### REQUIRED WORK
From the first line to the last, write out the records exactly, leaving out images.

### RECORDS FOR THIS EXERCISE
BEGIN

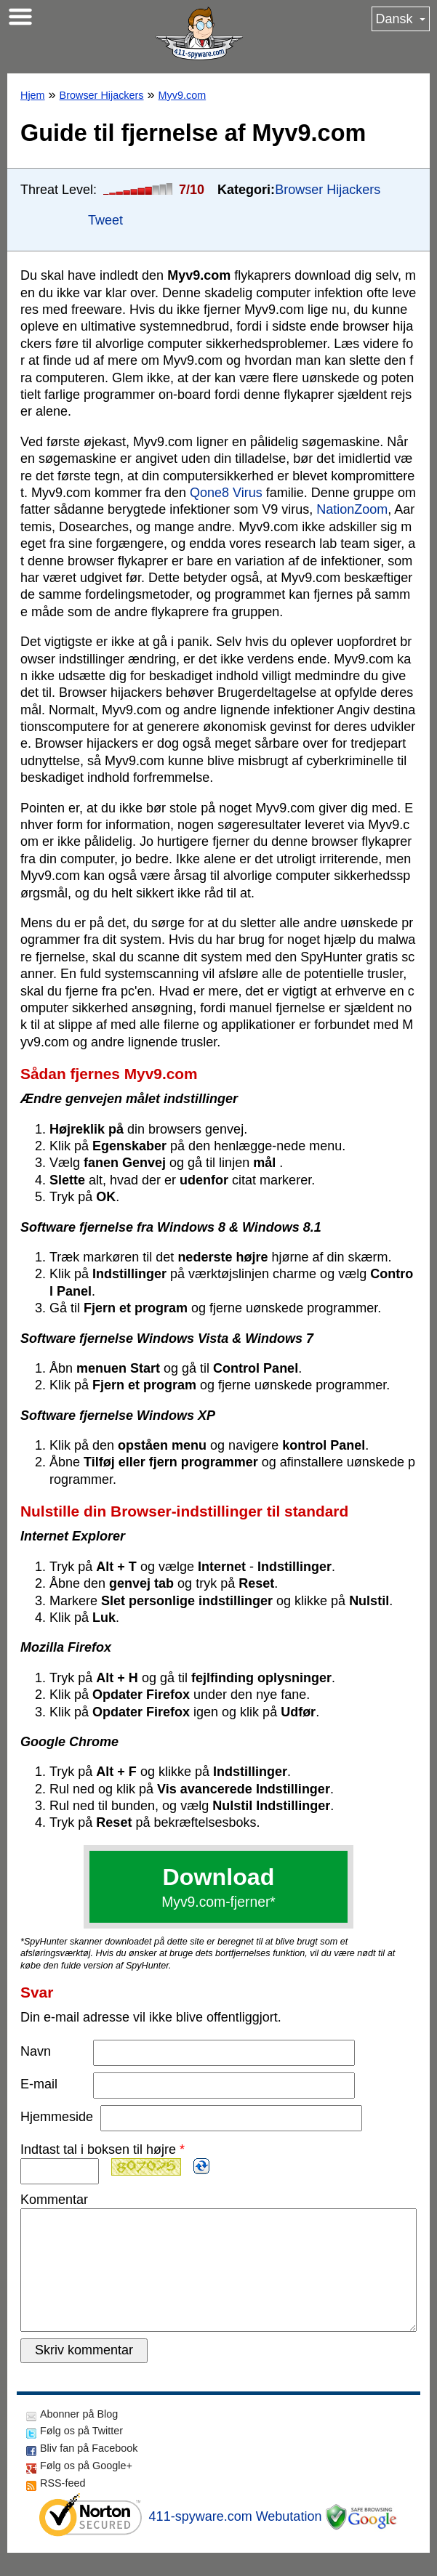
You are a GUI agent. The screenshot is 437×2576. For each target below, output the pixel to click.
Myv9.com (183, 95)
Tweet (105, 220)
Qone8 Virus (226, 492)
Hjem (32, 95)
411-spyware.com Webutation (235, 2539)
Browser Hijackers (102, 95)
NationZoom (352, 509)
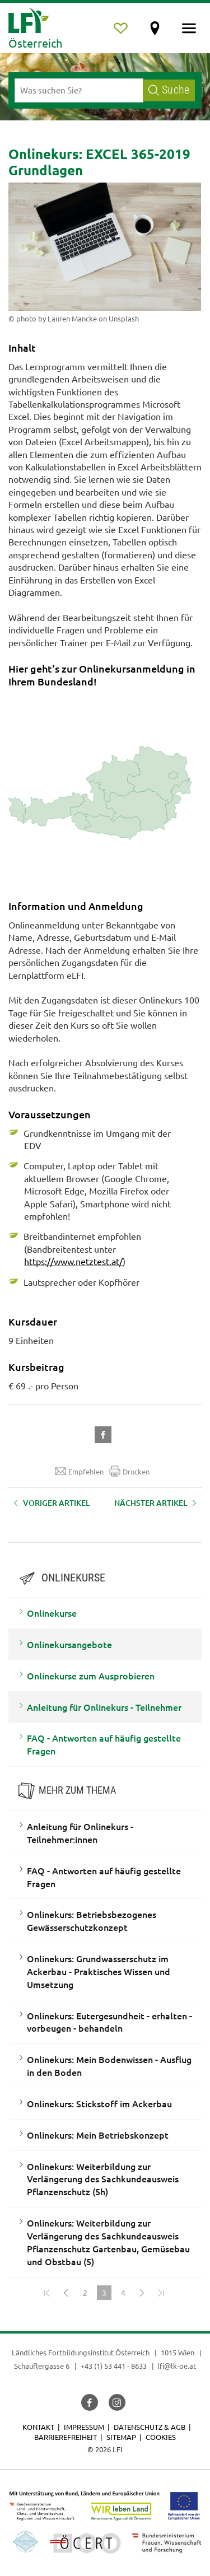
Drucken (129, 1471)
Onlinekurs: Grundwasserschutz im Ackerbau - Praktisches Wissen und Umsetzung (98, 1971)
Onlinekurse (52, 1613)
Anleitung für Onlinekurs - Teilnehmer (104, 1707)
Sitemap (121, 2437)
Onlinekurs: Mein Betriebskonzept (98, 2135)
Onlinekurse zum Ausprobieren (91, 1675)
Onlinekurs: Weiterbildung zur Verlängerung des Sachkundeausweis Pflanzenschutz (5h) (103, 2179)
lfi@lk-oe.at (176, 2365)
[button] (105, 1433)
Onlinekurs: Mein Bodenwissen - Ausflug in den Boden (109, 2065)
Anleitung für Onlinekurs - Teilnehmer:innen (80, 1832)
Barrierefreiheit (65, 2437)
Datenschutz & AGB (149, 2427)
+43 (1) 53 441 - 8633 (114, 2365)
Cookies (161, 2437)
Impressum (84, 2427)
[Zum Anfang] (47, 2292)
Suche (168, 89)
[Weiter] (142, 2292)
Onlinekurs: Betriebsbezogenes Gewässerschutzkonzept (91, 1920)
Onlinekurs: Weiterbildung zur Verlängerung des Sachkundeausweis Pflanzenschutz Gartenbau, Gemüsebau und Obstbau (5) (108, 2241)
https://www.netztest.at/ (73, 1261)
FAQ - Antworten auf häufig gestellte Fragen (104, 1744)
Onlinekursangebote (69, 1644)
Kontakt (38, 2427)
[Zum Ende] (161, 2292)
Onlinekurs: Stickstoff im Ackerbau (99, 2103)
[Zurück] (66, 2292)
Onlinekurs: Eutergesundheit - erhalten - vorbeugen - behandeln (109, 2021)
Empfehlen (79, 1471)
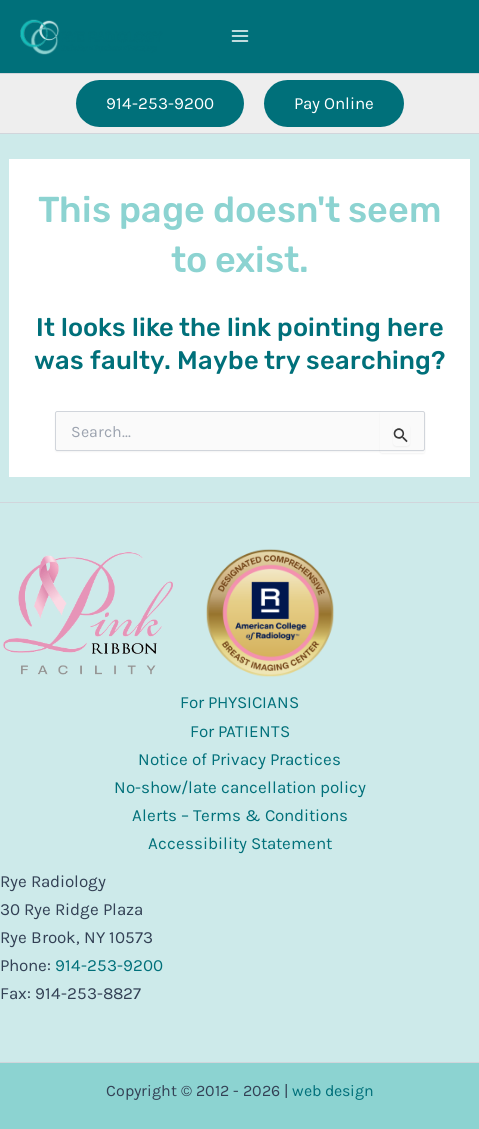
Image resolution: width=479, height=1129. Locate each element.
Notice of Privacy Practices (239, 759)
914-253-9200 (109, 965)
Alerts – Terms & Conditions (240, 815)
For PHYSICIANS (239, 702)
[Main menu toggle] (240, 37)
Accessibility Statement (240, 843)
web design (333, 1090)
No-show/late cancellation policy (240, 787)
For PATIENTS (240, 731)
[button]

END

### OUTPUT
You are a GUI agent. The screenshot is 437×2576. For each target below, output the pixel to click.
Myv9.com (183, 95)
Tweet (105, 220)
Qone8 Virus (226, 492)
Hjem (32, 95)
411-spyware.com Webutation (235, 2539)
Browser Hijackers (102, 95)
NationZoom (352, 509)
Drucken (129, 1471)
Onlinekurs: Grundwasserschutz im Ackerbau - Praktisches Wissen und Umsetzung (98, 1971)
Onlinekurse (52, 1613)
Anleitung für Onlinekurs - Teilnehmer (104, 1707)
Sitemap (121, 2437)
Onlinekurs: Mein Betriebskonzept (98, 2135)
Onlinekurse zum Ausprobieren (91, 1675)
Onlinekurs: Weiterbildung zur Verlängerung des Sachkundeausweis Pflanzenschutz (5h) (103, 2179)
lfi@lk-oe.at (176, 2365)
[button] (105, 1433)
Onlinekurs: Mein Bodenwissen - Ausflug in den Boden (109, 2065)
Anleitung für Onlinekurs - Teilnehmer:innen (80, 1832)
Barrierefreiheit (65, 2437)
Datenschutz & AGB (149, 2427)
+43 (1) 53 441 - 8633 (114, 2365)
Cookies (161, 2437)
Impressum (84, 2427)
[Zum Anfang] (47, 2292)
Suche (168, 89)
[Weiter] (142, 2292)
Onlinekurs: Betriebsbezogenes Gewässerschutzkonzept (91, 1920)
Onlinekurs: Weiterbildung zur Verlängerung des Sachkundeausweis Pflanzenschutz Gartenbau, Gemüsebau und Obstbau (5) (108, 2241)
https://www.netztest.at/ (73, 1261)
FAQ - Antworten auf häufig gestellte Fragen (104, 1744)
Onlinekursangebote (69, 1644)
Kontakt (38, 2427)
[Zum Ende] (161, 2292)
Onlinekurs: Stickstoff im Ackerbau (99, 2103)
[Zurück] (66, 2292)
Onlinekurs: Eutergesundheit - erhalten - vorbeugen - behandeln (109, 2021)
Empfehlen (79, 1471)
Image resolution: width=479, height=1129. Locate each element.
Notice of Privacy Practices (239, 759)
914-253-9200 (109, 965)
Alerts – Terms & Conditions (240, 815)
For PHYSICIANS (239, 702)
[Main menu toggle] (240, 37)
Accessibility Statement (240, 843)
web design (333, 1090)
No-show/late cancellation policy (240, 787)
For PATIENTS (240, 731)
[button]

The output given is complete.